**REQUIRED ACTION:**
Exact transcription of the data below is required, without the images.

**Collected data entries:**
────

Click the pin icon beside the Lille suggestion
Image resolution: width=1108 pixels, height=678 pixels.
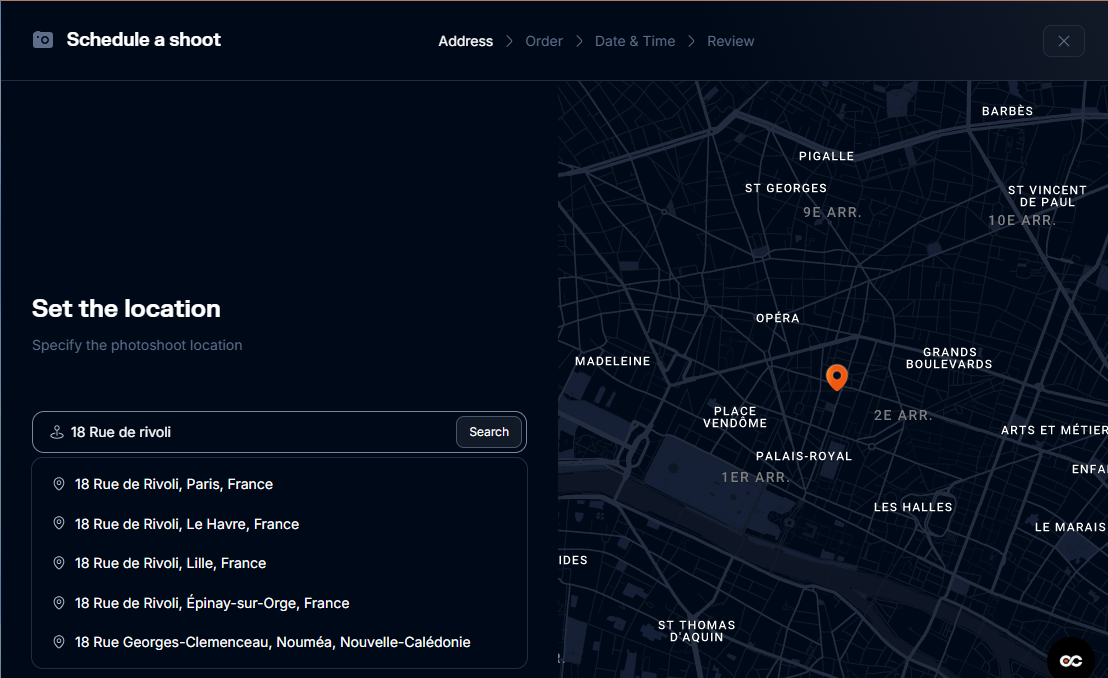coord(59,563)
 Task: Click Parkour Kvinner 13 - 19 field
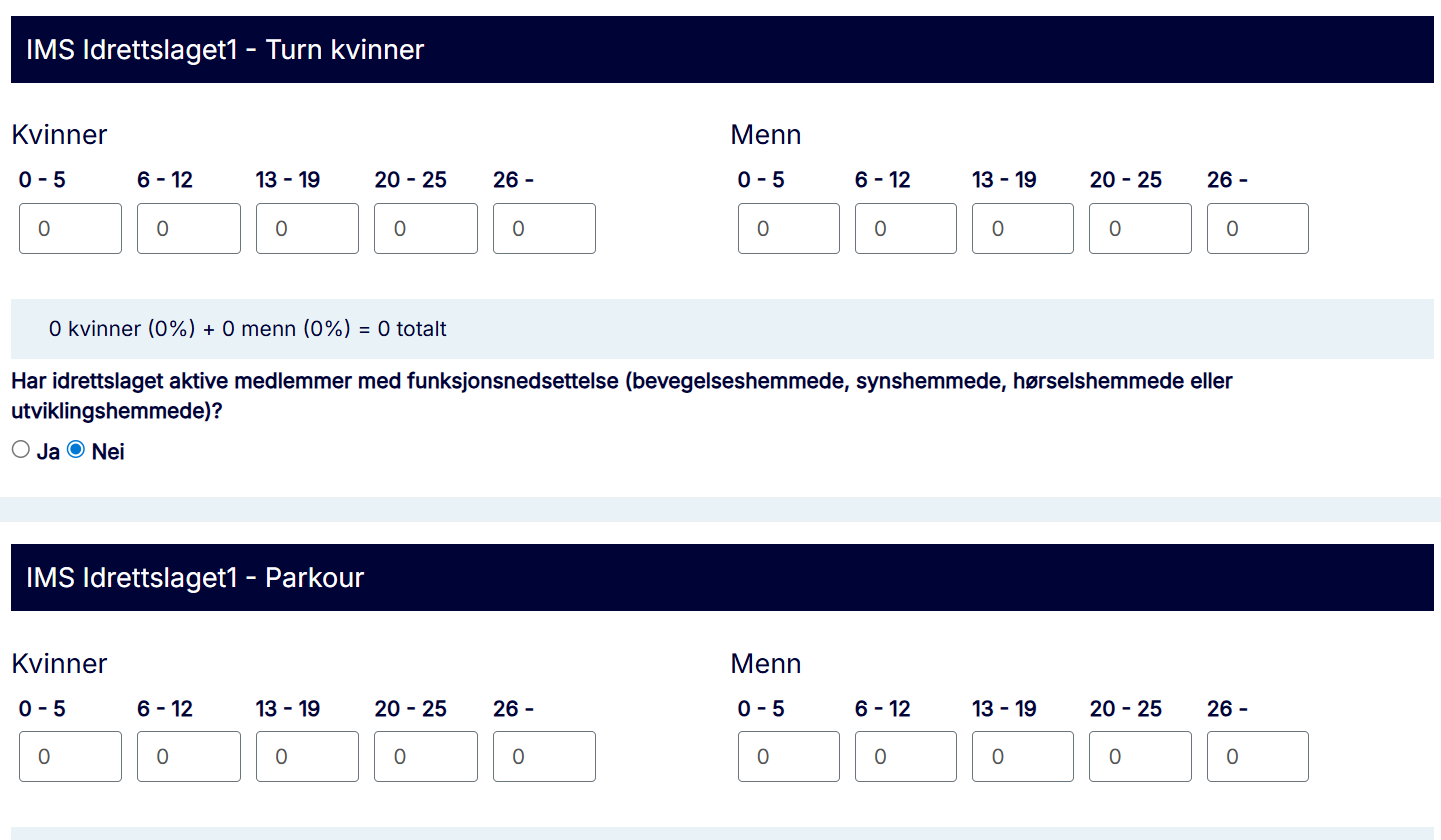[307, 757]
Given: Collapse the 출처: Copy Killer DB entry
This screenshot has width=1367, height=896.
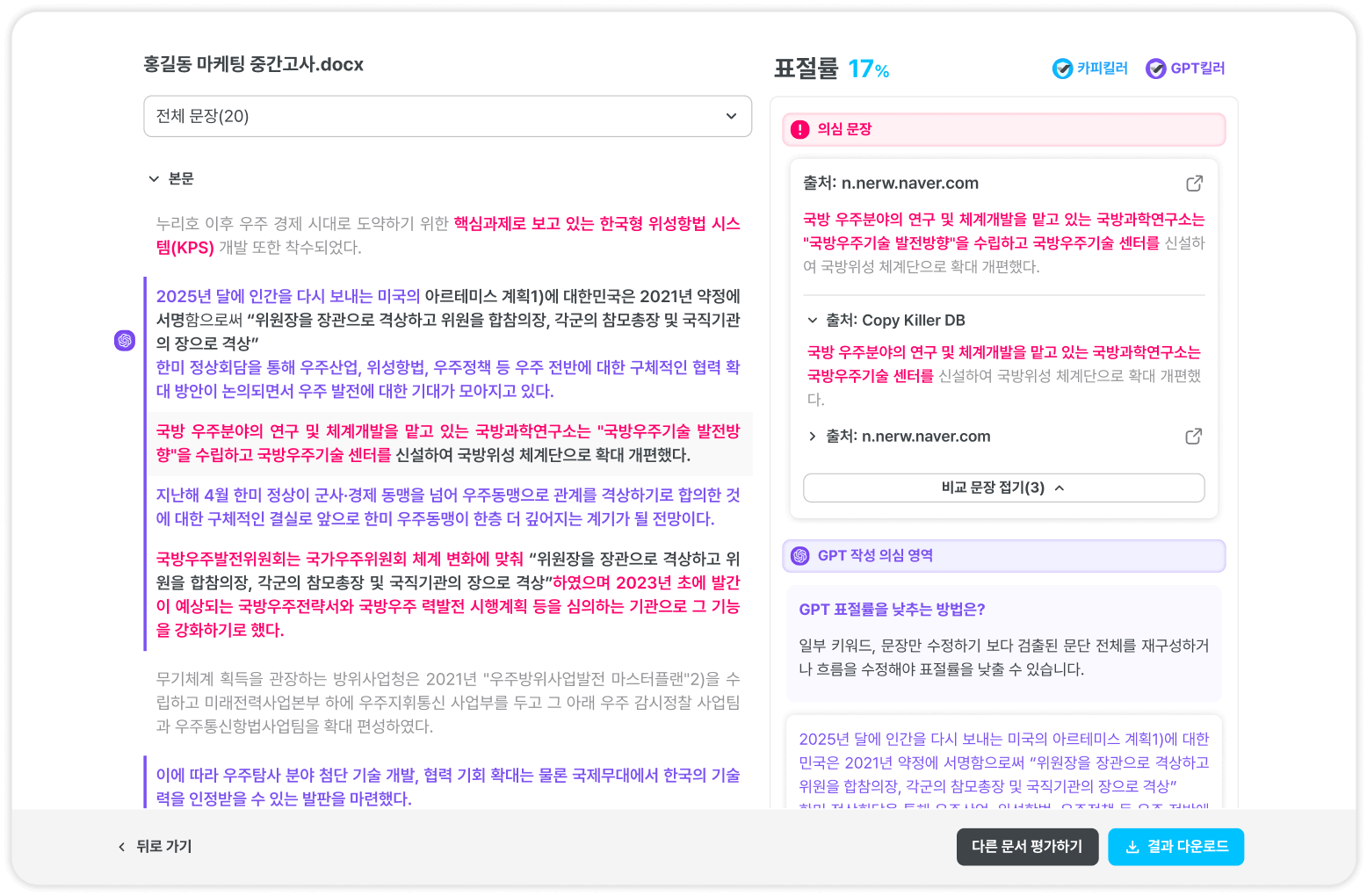Looking at the screenshot, I should coord(813,321).
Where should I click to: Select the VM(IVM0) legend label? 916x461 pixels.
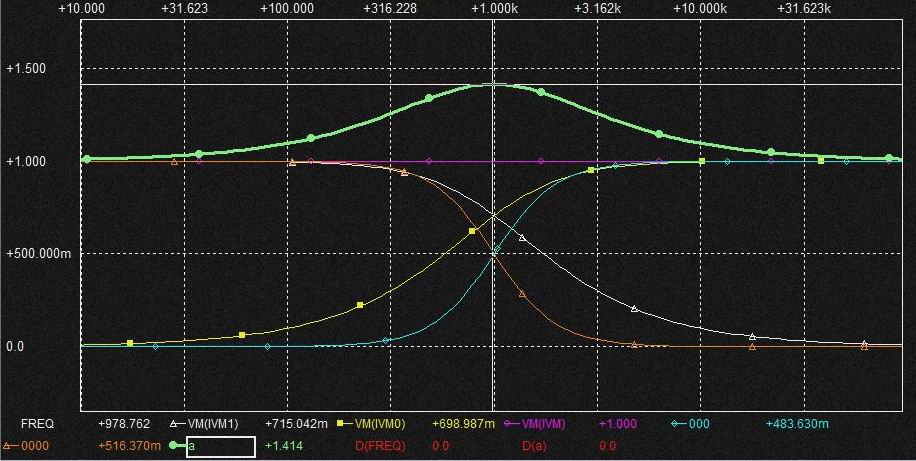pos(383,424)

────

**THE ANSWER:**
Click the pin icon beside the Lille suggestion
Image resolution: width=1108 pixels, height=678 pixels.
coord(59,563)
 Task: Click Parkour Kvinner 13 - 19 field
[307, 757]
Given: Collapse the 출처: Copy Killer DB entry
This screenshot has width=1367, height=896.
Looking at the screenshot, I should coord(813,321).
Where should I click to: Select the VM(IVM0) legend label? 916x461 pixels.
pos(383,424)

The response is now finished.